**Task requirements**:
Repeat the records given below in full, with no changes.

[[ Task input, beginning ]]

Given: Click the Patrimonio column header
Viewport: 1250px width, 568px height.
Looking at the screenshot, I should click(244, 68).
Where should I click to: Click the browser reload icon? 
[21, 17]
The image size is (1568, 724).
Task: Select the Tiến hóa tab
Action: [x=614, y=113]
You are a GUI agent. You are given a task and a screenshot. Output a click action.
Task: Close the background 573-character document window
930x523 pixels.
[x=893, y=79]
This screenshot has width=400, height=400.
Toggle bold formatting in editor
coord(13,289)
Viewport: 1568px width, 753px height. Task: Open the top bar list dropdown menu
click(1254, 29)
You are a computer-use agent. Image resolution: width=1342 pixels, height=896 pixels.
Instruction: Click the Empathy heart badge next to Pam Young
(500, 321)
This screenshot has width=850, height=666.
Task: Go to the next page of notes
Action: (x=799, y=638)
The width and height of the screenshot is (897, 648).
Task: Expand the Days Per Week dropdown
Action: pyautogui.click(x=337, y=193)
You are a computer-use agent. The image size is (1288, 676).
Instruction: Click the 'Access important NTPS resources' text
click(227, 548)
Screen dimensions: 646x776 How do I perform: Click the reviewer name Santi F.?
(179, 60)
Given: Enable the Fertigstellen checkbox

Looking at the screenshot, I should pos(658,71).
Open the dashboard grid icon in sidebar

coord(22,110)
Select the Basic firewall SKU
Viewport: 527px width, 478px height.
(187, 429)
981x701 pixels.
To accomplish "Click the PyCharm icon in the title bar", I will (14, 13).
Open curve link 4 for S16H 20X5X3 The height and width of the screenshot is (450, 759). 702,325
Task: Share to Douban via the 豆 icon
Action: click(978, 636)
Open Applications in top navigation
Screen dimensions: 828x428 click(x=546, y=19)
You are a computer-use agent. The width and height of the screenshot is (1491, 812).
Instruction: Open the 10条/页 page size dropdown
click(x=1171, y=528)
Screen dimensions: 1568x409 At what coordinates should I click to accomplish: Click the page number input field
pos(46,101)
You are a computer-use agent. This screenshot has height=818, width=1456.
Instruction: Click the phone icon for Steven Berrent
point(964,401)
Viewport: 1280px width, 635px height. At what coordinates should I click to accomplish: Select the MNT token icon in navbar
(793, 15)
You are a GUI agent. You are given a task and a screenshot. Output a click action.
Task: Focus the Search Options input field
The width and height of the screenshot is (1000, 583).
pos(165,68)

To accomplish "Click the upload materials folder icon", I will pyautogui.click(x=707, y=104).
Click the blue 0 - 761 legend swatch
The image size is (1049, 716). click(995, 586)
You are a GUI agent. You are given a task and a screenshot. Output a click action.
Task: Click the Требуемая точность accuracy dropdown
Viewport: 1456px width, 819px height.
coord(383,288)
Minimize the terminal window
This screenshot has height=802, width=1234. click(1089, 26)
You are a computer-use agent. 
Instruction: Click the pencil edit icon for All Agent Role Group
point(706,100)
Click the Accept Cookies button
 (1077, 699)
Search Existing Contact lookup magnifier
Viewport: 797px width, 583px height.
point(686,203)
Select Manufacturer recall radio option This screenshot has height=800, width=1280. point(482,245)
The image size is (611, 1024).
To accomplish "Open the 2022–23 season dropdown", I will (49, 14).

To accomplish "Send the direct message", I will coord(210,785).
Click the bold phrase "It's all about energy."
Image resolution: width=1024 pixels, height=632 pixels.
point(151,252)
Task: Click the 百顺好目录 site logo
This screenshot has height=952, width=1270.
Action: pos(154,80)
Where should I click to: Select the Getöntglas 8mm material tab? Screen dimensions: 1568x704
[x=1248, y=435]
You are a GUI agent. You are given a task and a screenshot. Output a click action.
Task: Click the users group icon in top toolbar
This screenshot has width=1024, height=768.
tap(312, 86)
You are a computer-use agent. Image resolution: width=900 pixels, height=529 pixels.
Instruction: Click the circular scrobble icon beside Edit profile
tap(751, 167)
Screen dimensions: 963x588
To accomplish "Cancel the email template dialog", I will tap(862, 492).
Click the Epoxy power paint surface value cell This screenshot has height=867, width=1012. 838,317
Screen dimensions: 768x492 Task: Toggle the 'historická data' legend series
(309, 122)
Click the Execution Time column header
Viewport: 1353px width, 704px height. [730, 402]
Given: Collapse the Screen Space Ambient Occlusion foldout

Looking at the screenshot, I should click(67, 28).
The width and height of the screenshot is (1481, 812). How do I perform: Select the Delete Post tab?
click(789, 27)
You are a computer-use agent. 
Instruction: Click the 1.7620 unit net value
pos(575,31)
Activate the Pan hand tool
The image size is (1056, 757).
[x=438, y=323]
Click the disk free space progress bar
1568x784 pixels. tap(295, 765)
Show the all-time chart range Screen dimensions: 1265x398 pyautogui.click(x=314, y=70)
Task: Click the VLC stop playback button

[[ Task input, end ]]

**Answer box**:
Given: Click the Patrimonio column header
Viewport: 1250px width, 568px height.
Looking at the screenshot, I should click(244, 68).
Where should I click to: Click the browser reload icon? 
[21, 17]
The image size is (1568, 724).
Task: Select the Tiến hóa tab
Action: [x=614, y=113]
You are a GUI agent. You are given a task and a screenshot. Output a click action.
Task: Close the background 573-character document window
930x523 pixels.
[x=893, y=79]
This screenshot has width=400, height=400.
Toggle bold formatting in editor
coord(13,289)
Viewport: 1568px width, 753px height. Task: Open the top bar list dropdown menu
click(1254, 29)
You are a computer-use agent. Image resolution: width=1342 pixels, height=896 pixels.
Instruction: Click the Empathy heart badge next to Pam Young
(500, 321)
This screenshot has width=850, height=666.
Task: Go to the next page of notes
Action: (x=799, y=638)
The width and height of the screenshot is (897, 648).
Task: Expand the Days Per Week dropdown
Action: pyautogui.click(x=337, y=193)
You are a computer-use agent. The image size is (1288, 676).
Instruction: Click the 'Access important NTPS resources' text
click(227, 548)
Screen dimensions: 646x776 How do I perform: Click the reviewer name Santi F.?
(179, 60)
Given: Enable the Fertigstellen checkbox

Looking at the screenshot, I should pos(658,71).
Open the dashboard grid icon in sidebar

coord(22,110)
Select the Basic firewall SKU
Viewport: 527px width, 478px height.
(187, 429)
981x701 pixels.
To accomplish "Click the PyCharm icon in the title bar", I will (14, 13).
Open curve link 4 for S16H 20X5X3 The height and width of the screenshot is (450, 759). 702,325
Task: Share to Douban via the 豆 icon
Action: click(978, 636)
Open Applications in top navigation
Screen dimensions: 828x428 click(x=546, y=19)
You are a computer-use agent. The width and height of the screenshot is (1491, 812).
Instruction: Open the 10条/页 page size dropdown
click(x=1171, y=528)
Screen dimensions: 1568x409 At what coordinates should I click to accomplish: Click the page number input field
pos(46,101)
You are a computer-use agent. This screenshot has height=818, width=1456.
Instruction: Click the phone icon for Steven Berrent
point(964,401)
Viewport: 1280px width, 635px height. At what coordinates should I click to accomplish: Select the MNT token icon in navbar
(793, 15)
You are a GUI agent. You are given a task and a screenshot. Output a click action.
Task: Focus the Search Options input field
The width and height of the screenshot is (1000, 583).
pos(165,68)

To accomplish "Click the upload materials folder icon", I will pyautogui.click(x=707, y=104).
Click the blue 0 - 761 legend swatch
The image size is (1049, 716). click(995, 586)
You are a GUI agent. You are given a task and a screenshot. Output a click action.
Task: Click the Требуемая точность accuracy dropdown
Viewport: 1456px width, 819px height.
coord(383,288)
Minimize the terminal window
This screenshot has height=802, width=1234. click(1089, 26)
You are a computer-use agent. 
Instruction: Click the pencil edit icon for All Agent Role Group
point(706,100)
Click the Accept Cookies button
 (1077, 699)
Search Existing Contact lookup magnifier
Viewport: 797px width, 583px height.
point(686,203)
Select Manufacturer recall radio option This screenshot has height=800, width=1280. point(482,245)
The image size is (611, 1024).
To accomplish "Open the 2022–23 season dropdown", I will (49, 14).

To accomplish "Send the direct message", I will coord(210,785).
Click the bold phrase "It's all about energy."
Image resolution: width=1024 pixels, height=632 pixels.
point(151,252)
Task: Click the 百顺好目录 site logo
This screenshot has height=952, width=1270.
Action: pos(154,80)
Where should I click to: Select the Getöntglas 8mm material tab? Screen dimensions: 1568x704
[x=1248, y=435]
You are a GUI agent. You are given a task and a screenshot. Output a click action.
Task: Click the users group icon in top toolbar
This screenshot has width=1024, height=768.
tap(312, 86)
You are a computer-use agent. Image resolution: width=900 pixels, height=529 pixels.
Instruction: Click the circular scrobble icon beside Edit profile
tap(751, 167)
Screen dimensions: 963x588
To accomplish "Cancel the email template dialog", I will tap(862, 492).
Click the Epoxy power paint surface value cell This screenshot has height=867, width=1012. 838,317
Screen dimensions: 768x492 Task: Toggle the 'historická data' legend series
(309, 122)
Click the Execution Time column header
Viewport: 1353px width, 704px height. [730, 402]
Given: Collapse the Screen Space Ambient Occlusion foldout

Looking at the screenshot, I should click(67, 28).
The width and height of the screenshot is (1481, 812). How do I perform: Select the Delete Post tab?
click(789, 27)
You are a computer-use agent. 
Instruction: Click the 1.7620 unit net value
pos(575,31)
Activate the Pan hand tool
The image size is (1056, 757).
[x=438, y=323]
Click the disk free space progress bar
1568x784 pixels. tap(295, 765)
Show the all-time chart range Screen dimensions: 1265x398 pyautogui.click(x=314, y=70)
Task: Click the VLC stop playback button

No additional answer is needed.